**WHAT YOU SHOULD DO**
Repeat the listing below line for line, exactly as shown.

**THE DATA**
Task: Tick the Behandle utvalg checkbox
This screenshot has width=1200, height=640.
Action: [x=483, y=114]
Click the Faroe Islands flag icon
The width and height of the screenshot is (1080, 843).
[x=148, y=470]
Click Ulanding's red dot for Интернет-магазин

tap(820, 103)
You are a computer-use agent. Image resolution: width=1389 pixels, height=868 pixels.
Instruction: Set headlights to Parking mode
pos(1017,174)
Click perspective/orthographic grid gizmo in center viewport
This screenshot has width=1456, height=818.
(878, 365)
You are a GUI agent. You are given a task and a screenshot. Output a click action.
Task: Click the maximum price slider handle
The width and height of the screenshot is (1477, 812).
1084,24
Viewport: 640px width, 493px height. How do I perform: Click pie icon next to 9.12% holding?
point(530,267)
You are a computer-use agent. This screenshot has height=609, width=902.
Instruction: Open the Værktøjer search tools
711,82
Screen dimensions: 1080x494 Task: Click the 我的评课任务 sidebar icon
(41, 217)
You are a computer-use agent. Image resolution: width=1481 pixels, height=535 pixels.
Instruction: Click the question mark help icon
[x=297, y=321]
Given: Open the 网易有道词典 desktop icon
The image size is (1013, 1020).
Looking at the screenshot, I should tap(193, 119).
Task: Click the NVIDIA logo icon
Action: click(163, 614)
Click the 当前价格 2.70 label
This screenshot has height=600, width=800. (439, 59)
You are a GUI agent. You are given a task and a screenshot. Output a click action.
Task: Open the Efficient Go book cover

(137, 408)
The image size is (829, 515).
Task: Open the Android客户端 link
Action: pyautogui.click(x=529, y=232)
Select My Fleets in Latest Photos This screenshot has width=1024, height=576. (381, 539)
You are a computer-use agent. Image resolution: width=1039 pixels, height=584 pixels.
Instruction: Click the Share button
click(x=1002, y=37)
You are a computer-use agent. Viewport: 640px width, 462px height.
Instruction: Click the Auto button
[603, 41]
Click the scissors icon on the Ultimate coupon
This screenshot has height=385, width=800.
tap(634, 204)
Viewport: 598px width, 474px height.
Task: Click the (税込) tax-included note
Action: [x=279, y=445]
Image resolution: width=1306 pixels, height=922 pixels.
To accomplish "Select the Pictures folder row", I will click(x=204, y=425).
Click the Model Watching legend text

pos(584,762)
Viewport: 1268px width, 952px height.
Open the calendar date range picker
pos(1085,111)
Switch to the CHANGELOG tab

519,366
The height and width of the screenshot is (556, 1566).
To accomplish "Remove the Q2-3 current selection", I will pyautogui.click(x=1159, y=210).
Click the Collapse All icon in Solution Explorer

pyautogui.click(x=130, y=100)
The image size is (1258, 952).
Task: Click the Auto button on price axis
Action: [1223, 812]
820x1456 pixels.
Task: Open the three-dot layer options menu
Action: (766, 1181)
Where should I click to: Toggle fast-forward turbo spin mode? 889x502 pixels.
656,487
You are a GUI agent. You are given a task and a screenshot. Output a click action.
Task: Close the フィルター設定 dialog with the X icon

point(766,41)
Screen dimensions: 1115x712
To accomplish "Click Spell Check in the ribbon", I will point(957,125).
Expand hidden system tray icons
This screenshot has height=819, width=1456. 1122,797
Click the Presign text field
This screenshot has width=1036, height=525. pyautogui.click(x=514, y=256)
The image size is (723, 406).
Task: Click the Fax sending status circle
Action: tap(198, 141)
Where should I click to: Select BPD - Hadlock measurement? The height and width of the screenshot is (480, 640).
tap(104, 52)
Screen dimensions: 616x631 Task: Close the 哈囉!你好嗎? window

**RESULT FOR THIS EXERCISE**
Task: Tick the Behandle utvalg checkbox
This screenshot has width=1200, height=640.
Action: [x=483, y=114]
Click the Faroe Islands flag icon
The width and height of the screenshot is (1080, 843).
[x=148, y=470]
Click Ulanding's red dot for Интернет-магазин

tap(820, 103)
You are a computer-use agent. Image resolution: width=1389 pixels, height=868 pixels.
Instruction: Set headlights to Parking mode
pos(1017,174)
Click perspective/orthographic grid gizmo in center viewport
This screenshot has width=1456, height=818.
(878, 365)
You are a GUI agent. You are given a task and a screenshot. Output a click action.
Task: Click the maximum price slider handle
The width and height of the screenshot is (1477, 812).
1084,24
Viewport: 640px width, 493px height. How do I perform: Click pie icon next to 9.12% holding?
point(530,267)
You are a computer-use agent. This screenshot has height=609, width=902.
Instruction: Open the Værktøjer search tools
711,82
Screen dimensions: 1080x494 Task: Click the 我的评课任务 sidebar icon
(41, 217)
You are a computer-use agent. Image resolution: width=1481 pixels, height=535 pixels.
Instruction: Click the question mark help icon
[x=297, y=321]
Given: Open the 网易有道词典 desktop icon
The image size is (1013, 1020).
Looking at the screenshot, I should tap(193, 119).
Task: Click the NVIDIA logo icon
Action: click(163, 614)
Click the 当前价格 2.70 label
This screenshot has height=600, width=800. (439, 59)
You are a GUI agent. You are given a task and a screenshot. Output a click action.
Task: Open the Efficient Go book cover

(137, 408)
The image size is (829, 515).
Task: Open the Android客户端 link
Action: pyautogui.click(x=529, y=232)
Select My Fleets in Latest Photos This screenshot has width=1024, height=576. (381, 539)
You are a computer-use agent. Image resolution: width=1039 pixels, height=584 pixels.
Instruction: Click the Share button
click(x=1002, y=37)
You are a computer-use agent. Viewport: 640px width, 462px height.
Instruction: Click the Auto button
[603, 41]
Click the scissors icon on the Ultimate coupon
This screenshot has height=385, width=800.
tap(634, 204)
Viewport: 598px width, 474px height.
Task: Click the (税込) tax-included note
Action: [x=279, y=445]
Image resolution: width=1306 pixels, height=922 pixels.
To accomplish "Select the Pictures folder row", I will click(x=204, y=425).
Click the Model Watching legend text

pos(584,762)
Viewport: 1268px width, 952px height.
Open the calendar date range picker
pos(1085,111)
Switch to the CHANGELOG tab

519,366
The height and width of the screenshot is (556, 1566).
To accomplish "Remove the Q2-3 current selection", I will pyautogui.click(x=1159, y=210).
Click the Collapse All icon in Solution Explorer

pyautogui.click(x=130, y=100)
The image size is (1258, 952).
Task: Click the Auto button on price axis
Action: [1223, 812]
820x1456 pixels.
Task: Open the three-dot layer options menu
Action: (766, 1181)
Where should I click to: Toggle fast-forward turbo spin mode? 889x502 pixels.
656,487
You are a GUI agent. You are given a task and a screenshot. Output a click action.
Task: Close the フィルター設定 dialog with the X icon

point(766,41)
Screen dimensions: 1115x712
To accomplish "Click Spell Check in the ribbon", I will point(957,125).
Expand hidden system tray icons
This screenshot has height=819, width=1456. 1122,797
Click the Presign text field
This screenshot has width=1036, height=525. pyautogui.click(x=514, y=256)
The image size is (723, 406).
Task: Click the Fax sending status circle
Action: tap(198, 141)
Where should I click to: Select BPD - Hadlock measurement? The height and width of the screenshot is (480, 640).
tap(104, 52)
Screen dimensions: 616x631 Task: Close the 哈囉!你好嗎? window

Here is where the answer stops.